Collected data
· · · ·
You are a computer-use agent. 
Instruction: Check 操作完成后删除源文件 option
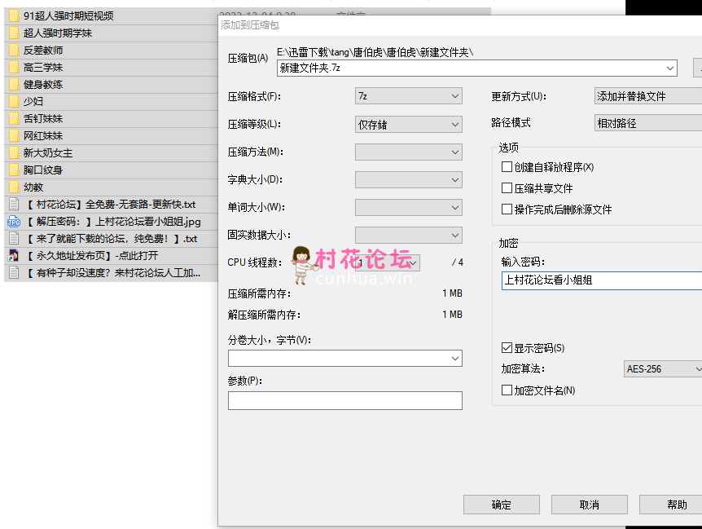[507, 209]
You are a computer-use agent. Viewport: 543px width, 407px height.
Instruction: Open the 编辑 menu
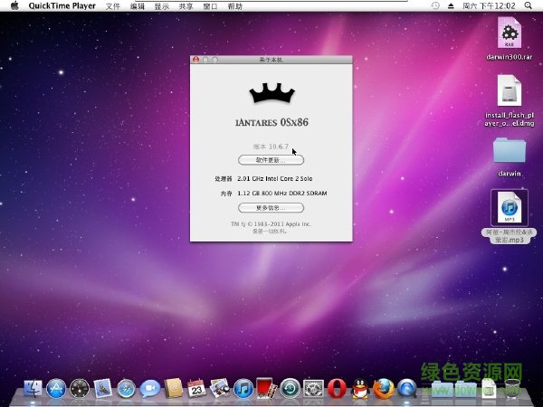(x=137, y=5)
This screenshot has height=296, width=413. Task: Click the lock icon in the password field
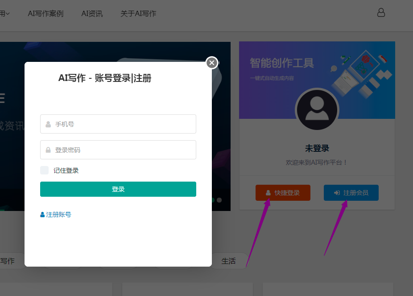tap(48, 150)
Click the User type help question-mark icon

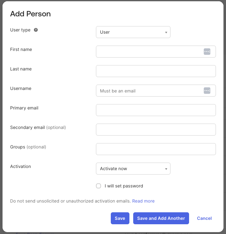tap(36, 30)
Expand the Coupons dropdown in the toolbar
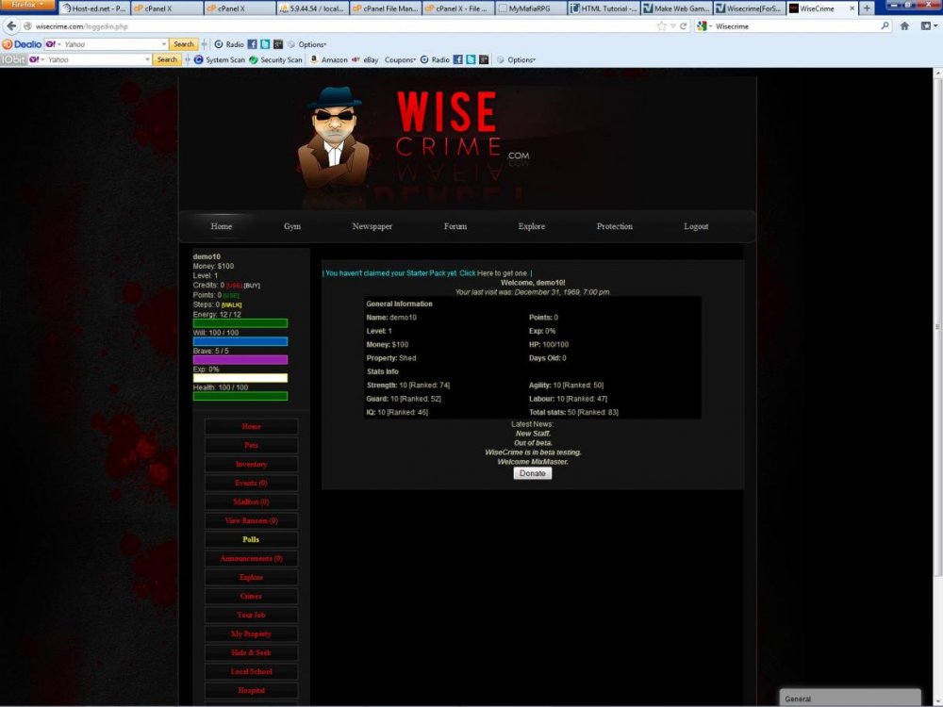 coord(400,59)
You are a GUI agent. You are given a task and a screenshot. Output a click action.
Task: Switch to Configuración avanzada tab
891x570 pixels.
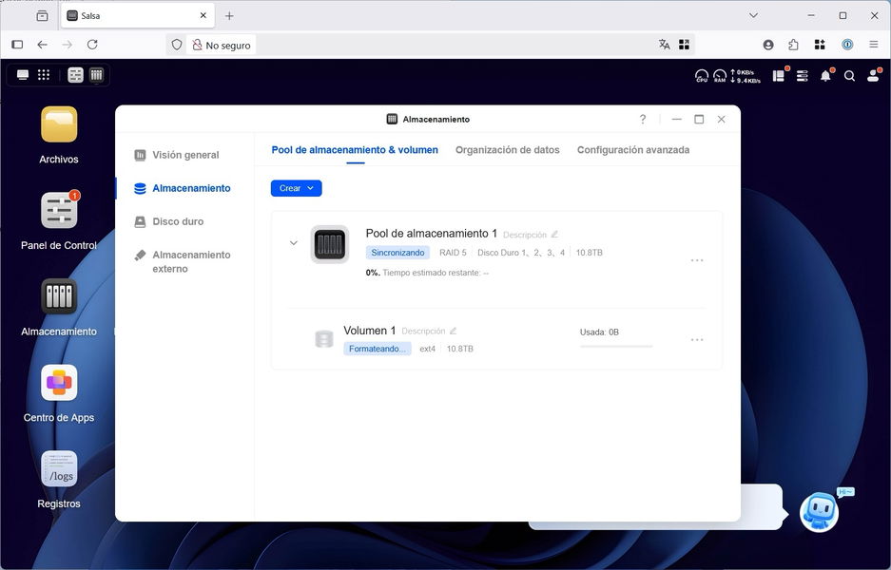click(632, 150)
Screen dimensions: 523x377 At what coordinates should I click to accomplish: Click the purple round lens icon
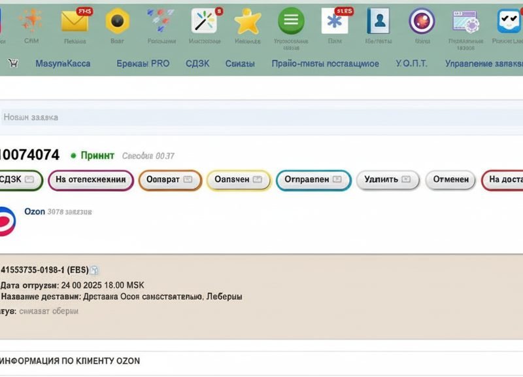(x=422, y=21)
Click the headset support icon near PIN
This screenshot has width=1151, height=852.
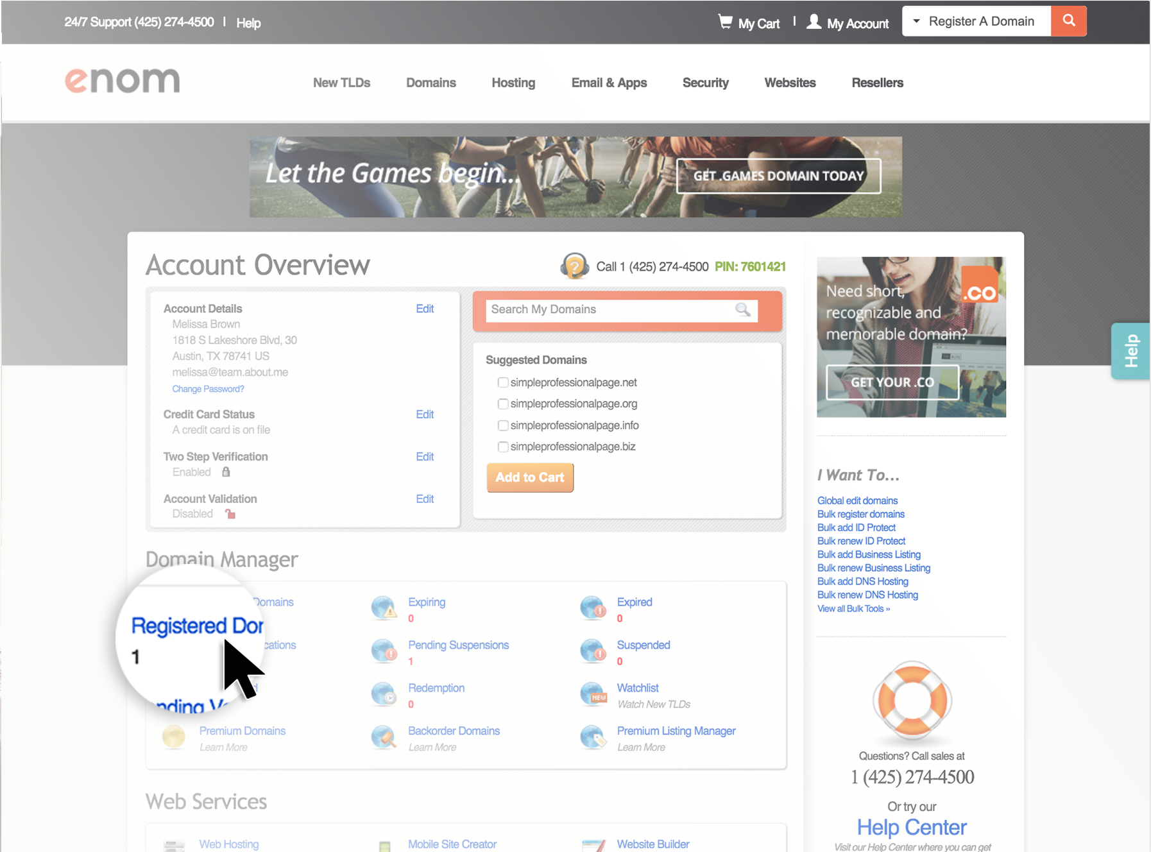pyautogui.click(x=574, y=266)
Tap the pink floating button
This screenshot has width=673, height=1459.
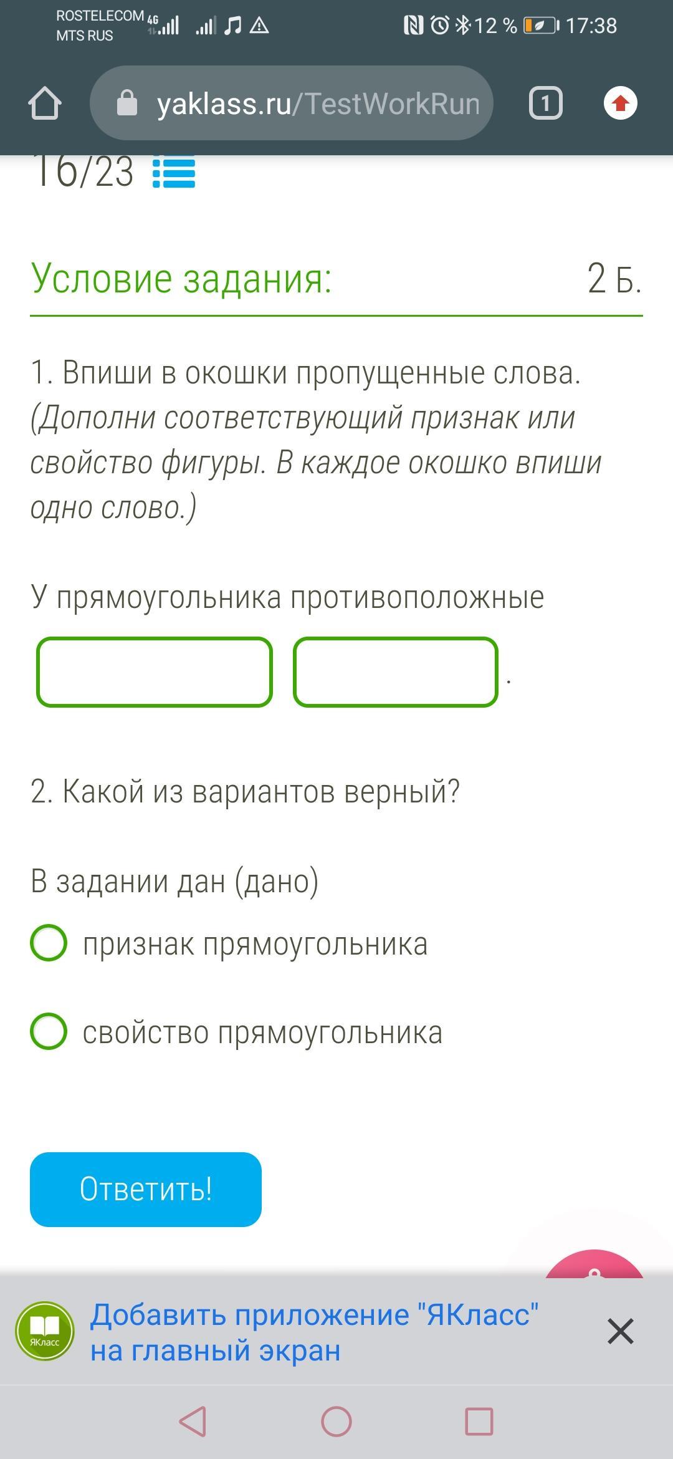[593, 1266]
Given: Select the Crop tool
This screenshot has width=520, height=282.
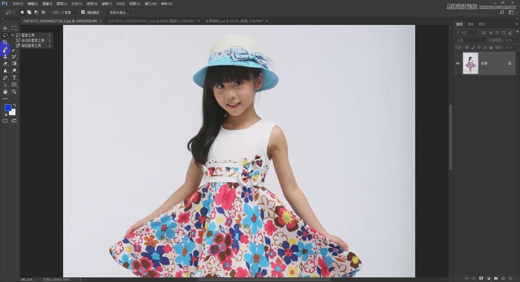Looking at the screenshot, I should click(x=5, y=42).
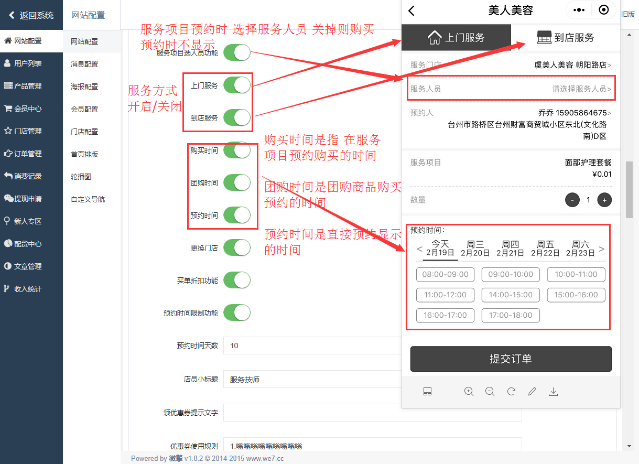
· · · ·
Task requirements:
Using the entries above, transcribe exactly from the line that has "Expand the Coupons dropdown in the toolbar" through the line that has "Given: Select the Crop tool". Pictures are dropped.

Problem solution:
Expand the Coupons dropdown in the toolbar
 coord(400,59)
You are a GUI agent. You are given a task and a screenshot. Output a click action.
Task: Switch to Configuración avanzada tab
891x570 pixels.
click(632, 150)
Screen dimensions: 523x377 At what coordinates should I click to accomplish: Click the purple round lens icon
(x=422, y=21)
Click the headset support icon near PIN
This screenshot has width=1151, height=852.
pyautogui.click(x=574, y=266)
Tap the pink floating button
This screenshot has width=673, height=1459.
[593, 1266]
Given: Select the Crop tool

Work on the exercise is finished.